Sviluppatori e software house devono identificare i settori più remunerativi su cui concentrare i loro sforzi e le loro risorse, oggi ci sono pochi dubbi sul fatto che le applicazioni in stile Internet of Things siano un campo remunerativo su cui conviene investire.
Il problema semmai è capire verso quale piattaforma IoT muoversi avendo la ragionevole certezza che sarà supportata anche dopo la inevitabile fase di selezione che segue il boom di qualsiasi tecnologia.
Molte piattaforme IoT sono spiccatamente proprietarie e rappresentano quindi una scelta quasi di campo. Chi cerca invece di muoversi in maniera più indipendente e pensando di crescere progressivamente in complessità può restare nell’ambito delle soluzioni più o meno open source. L’offerta è ampia e bisogna sempre capire quanto ogni singolo elemento sia in linea con le proprie prospettive di sviluppo. Ecco qualche suggerimento.
I nomi noti
Difficile trattare di sviluppo software/hardware per il mondo IoT senza citare la piattaforma Maker per definizione, ossia Arduino. Che, al contrario di quanto molti ancora pensano, non comprende più solamente una pletora di board programmabili ma anche una piattaforma cloud – Arduino Create – che spazia dall’essere un IDE online a gestire lo scambio di messaggi tra board diverse. Insieme, tutto il sistema è abbastanza trasversale ma anche semplice da poter essere visto come un primo passo nel mondo IoT.
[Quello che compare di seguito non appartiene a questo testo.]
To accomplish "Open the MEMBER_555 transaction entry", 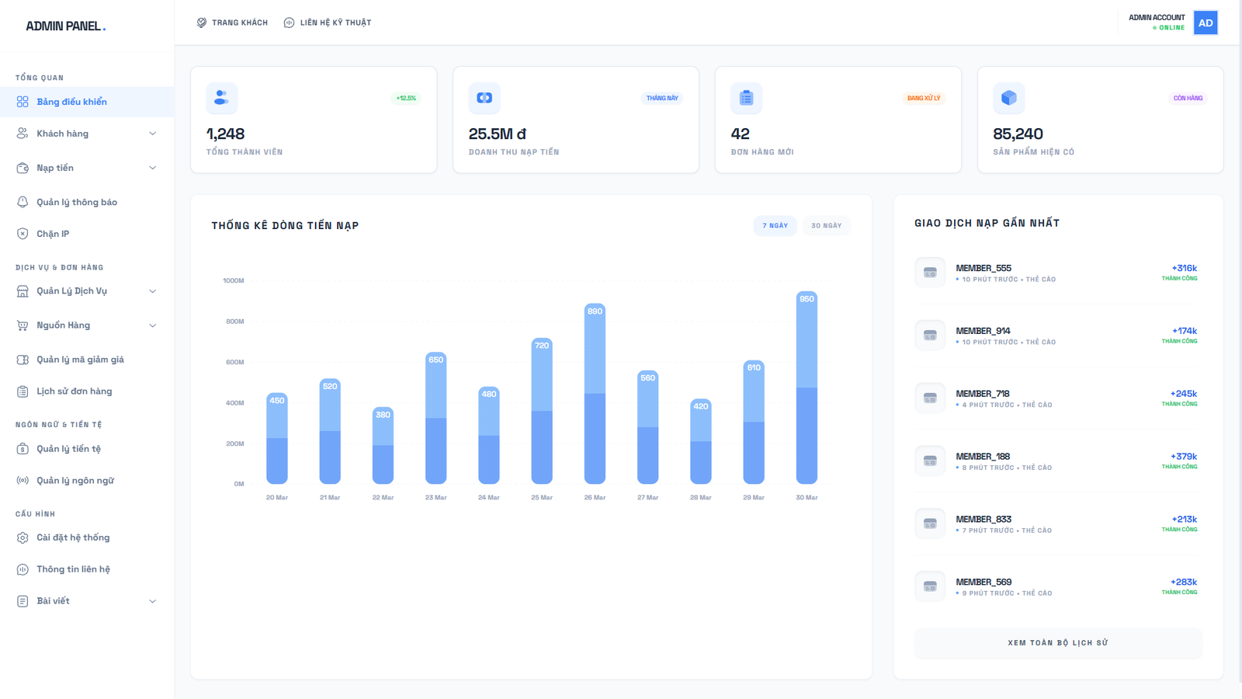I will 1057,273.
Anche ThingSpeak è un nome che molti avranno presente, anche semplicemente perché è una piattaforma in stile IoT nata prima che si cominciasse a parlare massicciamente di Internet of Things. Può essere interessante soprattutto per chi deve eseguire analisi sui dati raccolti dal campo attraverso sensori. Questa raccolta era la base della concezione originale della piattaforma e la parte di analisi è stata potenziata grazie all’integrazione con le funzioni di calcolo di Matlab.
Non va dimenticato ovviamente tutto il mondo Android, anche se qui potrebbe non essere semplice mantenere il proprio sviluppo su una direttrice completamente open source. Ufficialmente (per Google, cioè) il volto di Android per l’IoT è Android Things, ma è possibile anche muoversi in maniera diversa con le versioni “standard” del sistema operativo.
Tre alternative
Agli albori, o quasi, dell’IoT sono nati vari consorzi di aziende che hanno cercato di promuovere l’interoperabilità fra il loro prodotti e lo sviluppo di applicazioni anche da parte di software house terze parti. Non tutte le piattaforme che ne sono derivate hanno avuto uno sviluppo significativo, DeviceHive è una delle poche che è stata ed è ancora portata avanti con regolarità.
Si tratta in sintesi di una piattaforma per la comunicazione tra device smart di vario genere – anche i nanocomputer come Raspberry Pi – e che è stata pensata in particolare per mondo automazione e Smart Home. C’è una buona community che porta avanti il progetto con la guida di DataArt.
L’IoT intesa come evoluzione del M2M e della domotica è anche l’ambito di elezione di due progetti “open” interessanti ma per altri versi piuttosto differenti fra loro: Home Assistant e Zetta. La prima è evidentemente proposta come piattaforma per la creazione di soluzioni di home automation. La sua particolarità sta nel non prevedere una connessione al cloud, cosa che ha vantaggi e svantaggi. Può essere un lato positivo per chi è particolarmente attento ai temi della privacy e della sicurezza, l’assenza di un dialogo attraverso una “nuvola” d’altra parte impedisce funzioni di controllo remoto.
Zetta è esattamente l’opposto in quanto a considerazione della connettività, perché si basa pesantemente sulla comunicazione fra nodi di una rete IoT. Ha un approccio peculiare in cui una rete è composta di nodi server che erogano servizi via Node.js e più in generale di nodi IoT con cui si interagisce tramite API. Si tratta quindi di una soluzione concettualmente un po’ estrema ma adatta alla creazione di ambienti IoT con applicazioni in real time e streaming di grandi quantità di dati.